_WHAT YOU NEED TO DO_
From the first line of the records down to the one that holds "You are a computer-use agent. Viewport: 1083px", transcribe each line exactly and add nothing.

######

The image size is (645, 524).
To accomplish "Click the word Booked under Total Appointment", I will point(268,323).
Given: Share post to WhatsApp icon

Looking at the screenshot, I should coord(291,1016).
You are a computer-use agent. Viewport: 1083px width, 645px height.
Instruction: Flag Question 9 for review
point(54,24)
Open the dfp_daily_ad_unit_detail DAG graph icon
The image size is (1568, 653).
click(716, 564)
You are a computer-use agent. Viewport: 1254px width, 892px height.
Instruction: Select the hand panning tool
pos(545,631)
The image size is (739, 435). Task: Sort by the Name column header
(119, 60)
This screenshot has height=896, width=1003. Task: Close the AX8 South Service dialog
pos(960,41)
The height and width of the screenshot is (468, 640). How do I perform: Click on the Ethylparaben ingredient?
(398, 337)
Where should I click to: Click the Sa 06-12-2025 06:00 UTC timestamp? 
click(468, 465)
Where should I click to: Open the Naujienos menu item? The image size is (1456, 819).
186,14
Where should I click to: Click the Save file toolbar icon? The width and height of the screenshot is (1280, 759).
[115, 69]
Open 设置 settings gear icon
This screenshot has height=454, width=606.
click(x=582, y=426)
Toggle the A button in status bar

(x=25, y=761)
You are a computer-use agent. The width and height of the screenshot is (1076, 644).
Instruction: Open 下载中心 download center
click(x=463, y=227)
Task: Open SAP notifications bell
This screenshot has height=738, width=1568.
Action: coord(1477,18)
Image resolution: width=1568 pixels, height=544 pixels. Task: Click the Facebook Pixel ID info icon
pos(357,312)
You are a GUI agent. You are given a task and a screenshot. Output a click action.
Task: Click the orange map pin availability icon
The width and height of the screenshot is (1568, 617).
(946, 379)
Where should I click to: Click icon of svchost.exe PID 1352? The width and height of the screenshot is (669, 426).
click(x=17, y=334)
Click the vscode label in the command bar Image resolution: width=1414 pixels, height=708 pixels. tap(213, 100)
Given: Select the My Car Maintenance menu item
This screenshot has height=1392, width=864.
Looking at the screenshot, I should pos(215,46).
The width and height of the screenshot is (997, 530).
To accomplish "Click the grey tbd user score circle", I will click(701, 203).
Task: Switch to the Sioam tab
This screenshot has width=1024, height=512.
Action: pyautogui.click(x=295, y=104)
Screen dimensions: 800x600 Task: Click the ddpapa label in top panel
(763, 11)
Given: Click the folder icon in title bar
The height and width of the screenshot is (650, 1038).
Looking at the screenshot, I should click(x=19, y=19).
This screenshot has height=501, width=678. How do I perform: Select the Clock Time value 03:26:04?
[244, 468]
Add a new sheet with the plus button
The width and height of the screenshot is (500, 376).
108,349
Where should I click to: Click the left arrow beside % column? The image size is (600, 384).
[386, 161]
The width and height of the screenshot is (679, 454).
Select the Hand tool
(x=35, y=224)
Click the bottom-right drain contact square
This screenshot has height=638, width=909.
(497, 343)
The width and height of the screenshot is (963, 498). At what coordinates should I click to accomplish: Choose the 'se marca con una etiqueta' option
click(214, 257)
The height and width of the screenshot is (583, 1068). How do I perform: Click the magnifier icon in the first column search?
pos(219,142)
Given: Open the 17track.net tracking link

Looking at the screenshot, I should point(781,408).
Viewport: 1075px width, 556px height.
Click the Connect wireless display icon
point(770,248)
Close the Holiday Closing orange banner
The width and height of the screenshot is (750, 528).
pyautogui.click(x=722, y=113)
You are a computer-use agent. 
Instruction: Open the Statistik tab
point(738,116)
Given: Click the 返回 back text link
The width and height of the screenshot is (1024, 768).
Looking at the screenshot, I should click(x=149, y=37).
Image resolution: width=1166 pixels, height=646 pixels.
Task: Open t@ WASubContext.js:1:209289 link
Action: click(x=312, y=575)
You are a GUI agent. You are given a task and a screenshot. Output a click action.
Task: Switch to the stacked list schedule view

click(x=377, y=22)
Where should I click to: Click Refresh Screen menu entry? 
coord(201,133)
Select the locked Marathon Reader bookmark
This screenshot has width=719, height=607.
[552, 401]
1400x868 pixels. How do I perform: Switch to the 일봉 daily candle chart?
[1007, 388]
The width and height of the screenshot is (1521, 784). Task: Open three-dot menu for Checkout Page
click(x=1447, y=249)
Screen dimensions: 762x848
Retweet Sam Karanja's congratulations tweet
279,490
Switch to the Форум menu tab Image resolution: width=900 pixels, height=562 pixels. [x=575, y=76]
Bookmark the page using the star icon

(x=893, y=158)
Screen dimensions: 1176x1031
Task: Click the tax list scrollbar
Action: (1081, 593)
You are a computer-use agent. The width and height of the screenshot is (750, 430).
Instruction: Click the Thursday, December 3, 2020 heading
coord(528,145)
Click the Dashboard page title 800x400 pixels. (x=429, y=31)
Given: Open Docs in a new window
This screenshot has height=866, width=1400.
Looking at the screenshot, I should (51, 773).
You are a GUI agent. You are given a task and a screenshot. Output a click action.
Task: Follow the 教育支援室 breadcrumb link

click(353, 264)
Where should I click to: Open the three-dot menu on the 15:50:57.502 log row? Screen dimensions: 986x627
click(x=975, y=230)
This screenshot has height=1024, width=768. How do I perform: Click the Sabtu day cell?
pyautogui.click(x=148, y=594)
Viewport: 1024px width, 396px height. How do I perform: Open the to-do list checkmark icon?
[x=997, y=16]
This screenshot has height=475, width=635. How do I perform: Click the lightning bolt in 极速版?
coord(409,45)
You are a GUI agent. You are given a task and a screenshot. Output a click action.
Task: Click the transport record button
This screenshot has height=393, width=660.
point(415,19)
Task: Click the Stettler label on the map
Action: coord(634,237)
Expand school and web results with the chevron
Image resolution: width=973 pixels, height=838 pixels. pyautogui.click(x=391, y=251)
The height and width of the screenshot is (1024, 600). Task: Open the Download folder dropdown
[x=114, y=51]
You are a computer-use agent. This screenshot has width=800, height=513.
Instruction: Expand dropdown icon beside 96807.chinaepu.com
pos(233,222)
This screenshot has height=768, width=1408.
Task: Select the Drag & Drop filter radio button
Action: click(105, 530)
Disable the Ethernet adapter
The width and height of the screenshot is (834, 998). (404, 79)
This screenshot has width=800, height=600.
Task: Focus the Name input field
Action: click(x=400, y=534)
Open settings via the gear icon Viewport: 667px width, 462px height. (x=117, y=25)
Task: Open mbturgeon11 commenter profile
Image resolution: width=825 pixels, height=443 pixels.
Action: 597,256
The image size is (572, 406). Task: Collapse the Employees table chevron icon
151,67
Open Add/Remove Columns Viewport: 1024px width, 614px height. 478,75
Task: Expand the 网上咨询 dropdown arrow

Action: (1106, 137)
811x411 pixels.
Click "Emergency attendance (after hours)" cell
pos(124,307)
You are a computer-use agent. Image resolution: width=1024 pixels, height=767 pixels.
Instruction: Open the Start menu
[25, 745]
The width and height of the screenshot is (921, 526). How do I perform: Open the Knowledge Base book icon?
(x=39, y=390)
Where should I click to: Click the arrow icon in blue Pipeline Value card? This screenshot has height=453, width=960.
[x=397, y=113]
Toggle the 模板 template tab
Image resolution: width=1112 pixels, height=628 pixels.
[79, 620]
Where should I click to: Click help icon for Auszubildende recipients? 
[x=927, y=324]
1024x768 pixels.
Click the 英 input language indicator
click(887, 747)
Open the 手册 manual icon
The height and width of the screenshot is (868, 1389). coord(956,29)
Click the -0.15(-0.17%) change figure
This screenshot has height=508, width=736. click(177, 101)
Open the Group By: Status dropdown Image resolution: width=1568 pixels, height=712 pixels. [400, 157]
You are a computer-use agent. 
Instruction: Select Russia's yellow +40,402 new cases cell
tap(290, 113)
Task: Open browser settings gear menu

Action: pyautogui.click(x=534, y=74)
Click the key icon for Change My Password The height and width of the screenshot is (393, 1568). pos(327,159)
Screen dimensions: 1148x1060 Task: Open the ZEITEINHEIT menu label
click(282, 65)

######

_YOUR RESPONSE_
The image size is (645, 524).
To accomplish "Click the word Booked under Total Appointment", I will point(268,323).
Given: Share post to WhatsApp icon

Looking at the screenshot, I should coord(291,1016).
You are a computer-use agent. Viewport: 1083px width, 645px height.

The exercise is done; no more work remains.